Una canción y media fue todo lo que escuchamos de Crystal Castles pero fue más que suficiente. No los odiamos por ello. Les agradecemos que sean como son, que nos hayan hecho vivir un momento tan estúpido e incoherente como ese, un momento que nos emocionó y nos choqueó, un momento de rock puro.

Lo mejor de la noche fue Boys Noize. Ya se sabía que este productor y dj alemán es una de las joyas del electro mundial. Con su propio sello Boysnoize Records hace poco que sacaron el BNR Vol. 1, una recopilación de temas donde ellos mismos son los que marcan la línea musical. Y esa línea es de una potencia electro más dura imposible. Con un show preciso, un sonido propio y un talento para subir y subir en la pista de baile, Boys Noize será próximamente destacado como uno de los fenómenos más influyentes de la música actual.

El resto de los músicos que vimos fue de una calidad abrumante.

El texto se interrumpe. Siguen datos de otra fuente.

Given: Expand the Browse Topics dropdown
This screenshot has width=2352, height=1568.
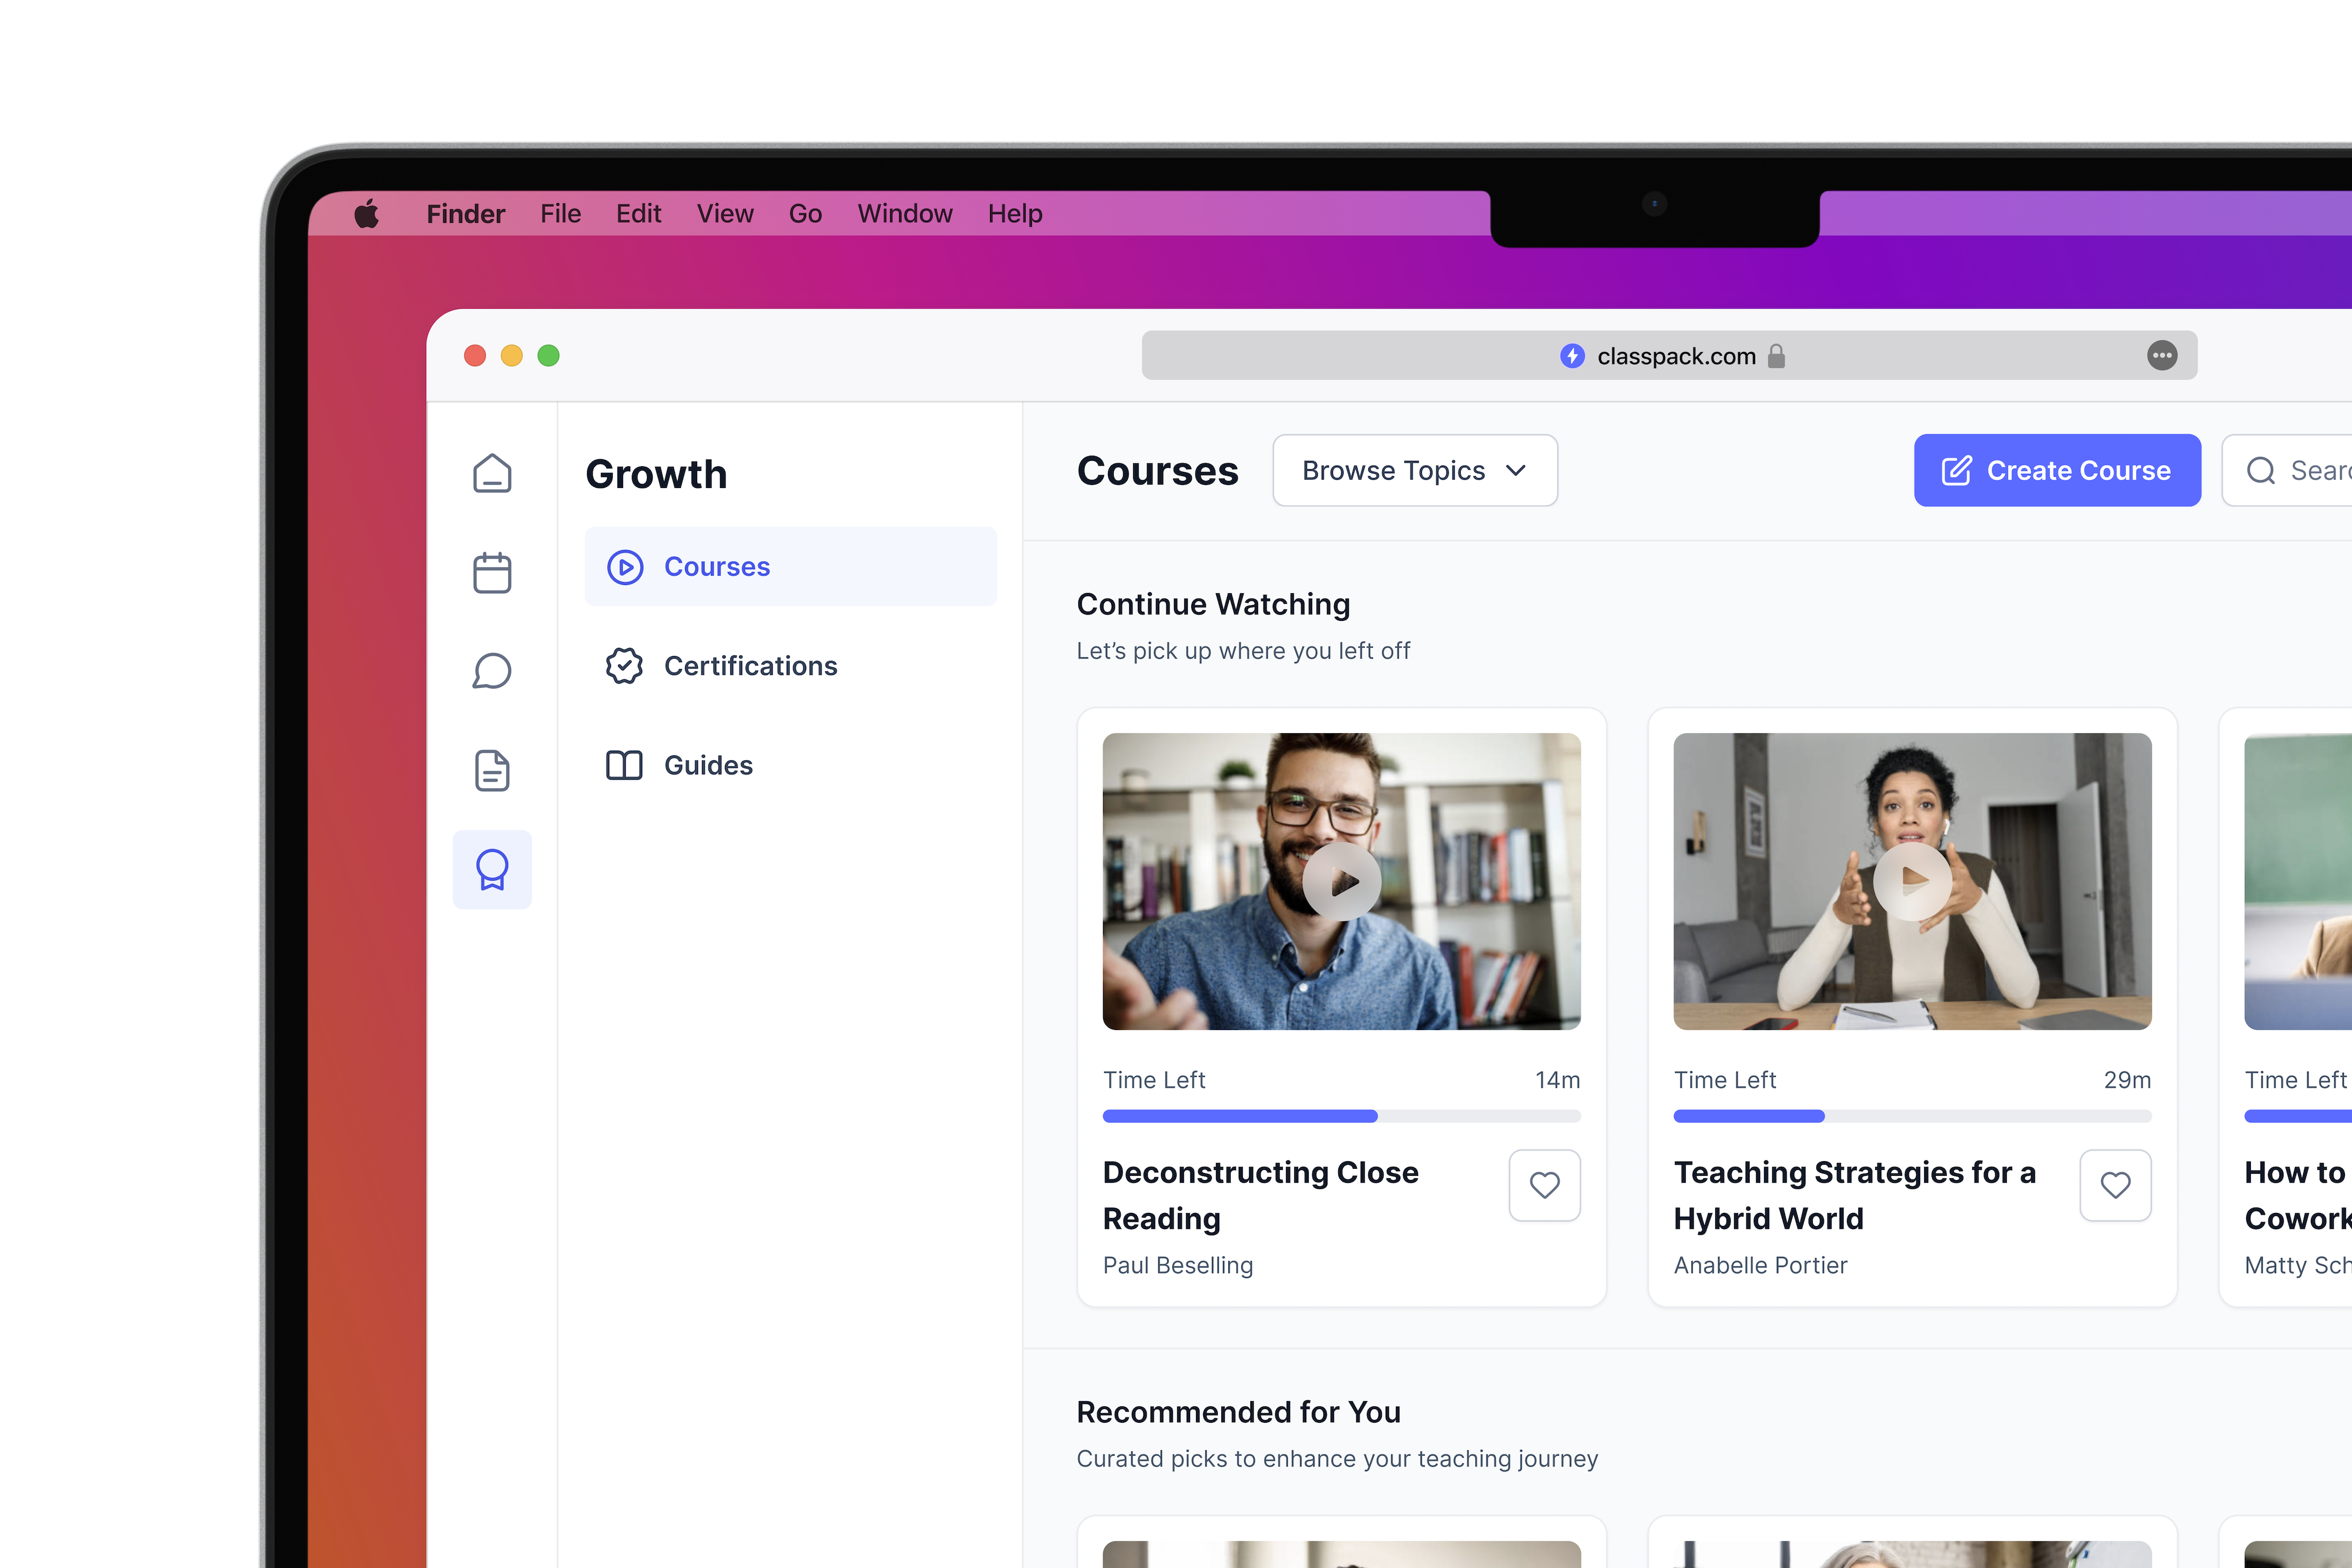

Apparat tuvo unas visuales electrizantes y perturbadoras. Sus sonidos oscuros y perfectos de ritmos casi industriales y a la vez bailables, muy elaborados y elegantes.

Modeselektor estuvo a la altura de su historia y nos hizo pasar una noche de electro con unos esperados tildes de hip hop.

La noche terminó con el set perfecto de Gui Boratto con su minimal tranquilizador y que nos calmó un poco los ánimos. Su trabajo de Live es impecable y su gama de sonidos de una fineza que no se puede comparar.

En fin, lo que en definitiva nos hizo sentir Creamfields Buenos Aires es que todo fue preciso. Como en un verdadero festival.